Start of The data
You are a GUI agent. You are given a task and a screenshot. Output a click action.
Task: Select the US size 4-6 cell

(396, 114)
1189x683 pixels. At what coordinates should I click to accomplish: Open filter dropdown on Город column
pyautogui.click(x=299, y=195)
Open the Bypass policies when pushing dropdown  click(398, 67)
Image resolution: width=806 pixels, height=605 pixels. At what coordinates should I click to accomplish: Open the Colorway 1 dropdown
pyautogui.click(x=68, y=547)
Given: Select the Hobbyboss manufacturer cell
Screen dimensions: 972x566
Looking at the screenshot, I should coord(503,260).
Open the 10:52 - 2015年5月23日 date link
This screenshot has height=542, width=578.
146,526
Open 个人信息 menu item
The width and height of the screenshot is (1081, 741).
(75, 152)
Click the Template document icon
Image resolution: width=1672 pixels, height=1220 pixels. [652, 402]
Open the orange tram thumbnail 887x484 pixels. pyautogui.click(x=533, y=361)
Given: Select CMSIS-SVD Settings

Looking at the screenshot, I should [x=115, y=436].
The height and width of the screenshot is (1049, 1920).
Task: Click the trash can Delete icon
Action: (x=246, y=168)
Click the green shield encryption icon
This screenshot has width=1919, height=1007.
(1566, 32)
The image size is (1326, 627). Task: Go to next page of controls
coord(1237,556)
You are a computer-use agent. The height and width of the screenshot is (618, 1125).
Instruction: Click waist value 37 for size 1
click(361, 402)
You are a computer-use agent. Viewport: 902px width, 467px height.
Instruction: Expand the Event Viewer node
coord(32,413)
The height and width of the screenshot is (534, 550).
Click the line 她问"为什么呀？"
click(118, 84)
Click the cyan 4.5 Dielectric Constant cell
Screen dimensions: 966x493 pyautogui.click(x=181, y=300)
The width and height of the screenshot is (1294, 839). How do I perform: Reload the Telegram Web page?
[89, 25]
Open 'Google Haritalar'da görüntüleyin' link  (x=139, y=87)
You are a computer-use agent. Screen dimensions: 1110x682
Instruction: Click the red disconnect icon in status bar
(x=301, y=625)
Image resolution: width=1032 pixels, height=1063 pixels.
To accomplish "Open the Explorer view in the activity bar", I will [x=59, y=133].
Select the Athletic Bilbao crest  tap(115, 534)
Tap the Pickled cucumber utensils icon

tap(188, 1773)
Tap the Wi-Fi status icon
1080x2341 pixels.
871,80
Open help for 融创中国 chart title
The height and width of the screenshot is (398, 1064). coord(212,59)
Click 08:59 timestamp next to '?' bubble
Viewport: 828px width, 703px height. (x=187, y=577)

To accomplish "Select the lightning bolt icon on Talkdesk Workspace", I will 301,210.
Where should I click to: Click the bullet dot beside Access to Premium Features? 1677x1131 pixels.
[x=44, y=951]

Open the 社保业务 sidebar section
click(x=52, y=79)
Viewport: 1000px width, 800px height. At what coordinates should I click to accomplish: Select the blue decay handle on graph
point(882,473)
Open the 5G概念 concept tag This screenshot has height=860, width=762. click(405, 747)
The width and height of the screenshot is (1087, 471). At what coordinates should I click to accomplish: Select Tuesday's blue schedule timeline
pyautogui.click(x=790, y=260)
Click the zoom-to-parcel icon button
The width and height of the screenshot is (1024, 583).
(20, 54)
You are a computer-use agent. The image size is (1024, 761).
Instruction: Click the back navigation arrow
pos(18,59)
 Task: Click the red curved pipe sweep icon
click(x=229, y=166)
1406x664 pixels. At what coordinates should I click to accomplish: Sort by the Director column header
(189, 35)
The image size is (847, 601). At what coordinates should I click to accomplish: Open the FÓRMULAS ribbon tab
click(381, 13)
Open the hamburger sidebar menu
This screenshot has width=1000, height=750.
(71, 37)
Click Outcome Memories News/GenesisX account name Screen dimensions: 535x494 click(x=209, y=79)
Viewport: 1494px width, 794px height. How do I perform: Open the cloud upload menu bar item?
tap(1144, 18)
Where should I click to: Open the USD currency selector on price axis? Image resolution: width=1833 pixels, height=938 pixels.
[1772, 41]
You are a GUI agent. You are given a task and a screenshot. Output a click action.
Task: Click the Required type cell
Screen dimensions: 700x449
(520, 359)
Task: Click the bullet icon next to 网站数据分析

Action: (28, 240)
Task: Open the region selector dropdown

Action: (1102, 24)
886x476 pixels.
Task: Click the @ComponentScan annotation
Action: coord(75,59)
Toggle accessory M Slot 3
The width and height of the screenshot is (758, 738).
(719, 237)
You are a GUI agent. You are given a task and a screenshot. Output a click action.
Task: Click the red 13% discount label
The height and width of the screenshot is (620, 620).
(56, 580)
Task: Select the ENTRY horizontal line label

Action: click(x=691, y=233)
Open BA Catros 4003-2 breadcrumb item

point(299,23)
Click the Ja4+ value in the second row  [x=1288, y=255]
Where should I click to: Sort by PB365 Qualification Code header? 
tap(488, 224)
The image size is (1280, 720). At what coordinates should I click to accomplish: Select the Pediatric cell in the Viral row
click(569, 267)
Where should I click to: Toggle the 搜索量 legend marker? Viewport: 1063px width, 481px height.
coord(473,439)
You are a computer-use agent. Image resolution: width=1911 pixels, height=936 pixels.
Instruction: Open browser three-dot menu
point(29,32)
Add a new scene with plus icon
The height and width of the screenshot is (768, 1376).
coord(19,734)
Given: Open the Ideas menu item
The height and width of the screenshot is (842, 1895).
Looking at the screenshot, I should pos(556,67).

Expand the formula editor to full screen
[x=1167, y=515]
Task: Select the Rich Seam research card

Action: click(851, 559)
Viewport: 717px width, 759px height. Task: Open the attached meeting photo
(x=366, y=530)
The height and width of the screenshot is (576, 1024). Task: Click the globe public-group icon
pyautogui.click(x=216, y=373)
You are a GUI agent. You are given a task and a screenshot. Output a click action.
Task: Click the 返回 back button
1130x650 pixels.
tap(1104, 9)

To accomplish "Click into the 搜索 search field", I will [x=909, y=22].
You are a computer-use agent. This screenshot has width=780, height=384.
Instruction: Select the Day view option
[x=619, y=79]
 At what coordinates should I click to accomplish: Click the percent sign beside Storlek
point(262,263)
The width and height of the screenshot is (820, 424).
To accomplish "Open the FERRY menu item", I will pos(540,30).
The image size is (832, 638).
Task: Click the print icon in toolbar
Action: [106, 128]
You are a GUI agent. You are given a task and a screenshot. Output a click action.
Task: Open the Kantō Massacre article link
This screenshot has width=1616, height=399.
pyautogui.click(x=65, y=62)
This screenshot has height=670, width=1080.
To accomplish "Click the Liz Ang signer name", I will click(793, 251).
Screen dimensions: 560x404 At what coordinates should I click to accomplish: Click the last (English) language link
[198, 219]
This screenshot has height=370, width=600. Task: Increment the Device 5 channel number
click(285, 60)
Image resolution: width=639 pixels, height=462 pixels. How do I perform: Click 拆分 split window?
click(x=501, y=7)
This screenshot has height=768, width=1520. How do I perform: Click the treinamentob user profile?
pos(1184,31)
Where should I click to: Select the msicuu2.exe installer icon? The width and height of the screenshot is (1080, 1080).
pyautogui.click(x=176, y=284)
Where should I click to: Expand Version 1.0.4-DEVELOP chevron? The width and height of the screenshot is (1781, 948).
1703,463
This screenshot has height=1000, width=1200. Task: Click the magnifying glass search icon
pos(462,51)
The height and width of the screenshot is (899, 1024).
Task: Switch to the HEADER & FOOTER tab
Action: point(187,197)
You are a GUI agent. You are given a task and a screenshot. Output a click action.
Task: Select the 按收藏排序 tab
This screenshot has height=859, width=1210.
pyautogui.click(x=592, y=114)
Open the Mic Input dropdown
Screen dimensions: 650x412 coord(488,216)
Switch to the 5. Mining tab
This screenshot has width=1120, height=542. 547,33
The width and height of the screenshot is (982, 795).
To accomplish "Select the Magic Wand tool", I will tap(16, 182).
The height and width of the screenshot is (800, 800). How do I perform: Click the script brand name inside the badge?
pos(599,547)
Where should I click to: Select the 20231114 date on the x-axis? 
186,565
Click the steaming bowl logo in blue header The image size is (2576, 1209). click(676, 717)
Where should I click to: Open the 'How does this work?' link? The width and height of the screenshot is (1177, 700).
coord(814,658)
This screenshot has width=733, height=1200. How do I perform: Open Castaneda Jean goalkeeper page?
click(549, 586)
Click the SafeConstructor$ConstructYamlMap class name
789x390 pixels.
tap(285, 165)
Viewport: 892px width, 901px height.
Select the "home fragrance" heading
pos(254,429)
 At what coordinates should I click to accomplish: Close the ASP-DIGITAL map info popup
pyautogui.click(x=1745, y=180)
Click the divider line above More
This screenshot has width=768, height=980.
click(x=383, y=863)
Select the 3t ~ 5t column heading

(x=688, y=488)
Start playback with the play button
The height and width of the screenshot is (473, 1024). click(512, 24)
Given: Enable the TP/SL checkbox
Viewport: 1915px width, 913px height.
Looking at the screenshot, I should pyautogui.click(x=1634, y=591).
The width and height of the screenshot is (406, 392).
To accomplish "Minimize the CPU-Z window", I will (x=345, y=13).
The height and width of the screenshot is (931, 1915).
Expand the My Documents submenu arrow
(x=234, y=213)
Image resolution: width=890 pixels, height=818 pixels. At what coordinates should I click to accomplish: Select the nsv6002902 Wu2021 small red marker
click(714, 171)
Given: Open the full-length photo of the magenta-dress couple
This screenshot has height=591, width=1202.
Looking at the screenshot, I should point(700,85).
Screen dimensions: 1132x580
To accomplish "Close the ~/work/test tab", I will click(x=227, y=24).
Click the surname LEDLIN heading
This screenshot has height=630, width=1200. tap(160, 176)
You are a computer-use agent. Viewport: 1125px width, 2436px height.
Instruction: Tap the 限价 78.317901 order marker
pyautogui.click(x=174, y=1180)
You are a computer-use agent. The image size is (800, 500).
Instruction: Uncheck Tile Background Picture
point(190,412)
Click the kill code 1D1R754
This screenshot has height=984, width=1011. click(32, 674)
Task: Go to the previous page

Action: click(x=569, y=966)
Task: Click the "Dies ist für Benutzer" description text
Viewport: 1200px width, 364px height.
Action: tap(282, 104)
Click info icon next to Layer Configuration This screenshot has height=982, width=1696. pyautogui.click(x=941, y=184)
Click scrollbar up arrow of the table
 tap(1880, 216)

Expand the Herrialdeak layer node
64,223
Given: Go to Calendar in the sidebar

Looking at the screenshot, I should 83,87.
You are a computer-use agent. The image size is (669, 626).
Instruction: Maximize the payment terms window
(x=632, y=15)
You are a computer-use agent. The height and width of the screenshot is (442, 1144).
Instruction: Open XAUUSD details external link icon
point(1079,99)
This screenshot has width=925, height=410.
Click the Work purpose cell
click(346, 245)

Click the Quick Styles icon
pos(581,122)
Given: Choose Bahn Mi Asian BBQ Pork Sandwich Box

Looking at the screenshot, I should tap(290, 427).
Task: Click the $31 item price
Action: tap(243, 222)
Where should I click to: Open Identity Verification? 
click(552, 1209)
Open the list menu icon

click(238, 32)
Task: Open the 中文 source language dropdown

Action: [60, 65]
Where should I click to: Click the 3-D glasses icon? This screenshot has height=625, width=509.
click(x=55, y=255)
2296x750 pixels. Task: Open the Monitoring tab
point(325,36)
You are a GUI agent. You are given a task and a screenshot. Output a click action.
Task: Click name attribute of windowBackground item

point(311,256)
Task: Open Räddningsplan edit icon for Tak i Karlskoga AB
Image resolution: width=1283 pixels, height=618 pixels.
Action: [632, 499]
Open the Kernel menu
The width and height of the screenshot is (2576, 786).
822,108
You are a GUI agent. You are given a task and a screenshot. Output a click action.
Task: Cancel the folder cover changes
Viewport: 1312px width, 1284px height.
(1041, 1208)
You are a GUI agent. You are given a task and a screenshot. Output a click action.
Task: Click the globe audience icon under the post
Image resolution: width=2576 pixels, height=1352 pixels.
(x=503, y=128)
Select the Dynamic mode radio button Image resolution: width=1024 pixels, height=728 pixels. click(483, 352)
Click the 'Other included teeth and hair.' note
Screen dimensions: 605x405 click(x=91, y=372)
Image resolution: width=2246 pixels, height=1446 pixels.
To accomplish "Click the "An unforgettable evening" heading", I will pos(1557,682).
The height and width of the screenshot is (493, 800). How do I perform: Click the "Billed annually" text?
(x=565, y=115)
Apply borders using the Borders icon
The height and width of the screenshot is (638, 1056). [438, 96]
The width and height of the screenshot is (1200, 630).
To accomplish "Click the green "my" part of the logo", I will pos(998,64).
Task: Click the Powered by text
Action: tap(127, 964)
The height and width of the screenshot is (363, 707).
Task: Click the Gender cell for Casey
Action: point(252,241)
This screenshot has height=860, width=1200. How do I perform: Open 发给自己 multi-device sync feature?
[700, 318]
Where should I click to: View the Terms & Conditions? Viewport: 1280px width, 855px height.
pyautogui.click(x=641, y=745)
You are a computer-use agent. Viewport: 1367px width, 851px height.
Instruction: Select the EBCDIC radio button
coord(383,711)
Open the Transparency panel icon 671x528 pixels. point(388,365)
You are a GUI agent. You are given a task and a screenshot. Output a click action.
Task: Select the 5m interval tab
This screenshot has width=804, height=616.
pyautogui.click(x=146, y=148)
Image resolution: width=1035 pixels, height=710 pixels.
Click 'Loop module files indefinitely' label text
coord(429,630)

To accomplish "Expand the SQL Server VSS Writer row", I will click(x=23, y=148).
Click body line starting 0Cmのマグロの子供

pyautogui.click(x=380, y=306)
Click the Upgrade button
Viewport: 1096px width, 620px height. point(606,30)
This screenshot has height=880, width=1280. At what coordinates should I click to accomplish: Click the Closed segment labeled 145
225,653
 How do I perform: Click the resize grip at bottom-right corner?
End of The data
* About this exercise *
Starting at the line that contains "You are a computer-use agent. The image size is (669, 626)." and stopping after the line that contains "This screenshot has width=925, height=410.", write out every line exactly as it appears above, and no other line.

* Your response *
You are a computer-use agent. The image size is (669, 626).
Instruction: Maximize the payment terms window
(x=632, y=15)
You are a computer-use agent. The height and width of the screenshot is (442, 1144).
Instruction: Open XAUUSD details external link icon
point(1079,99)
This screenshot has width=925, height=410.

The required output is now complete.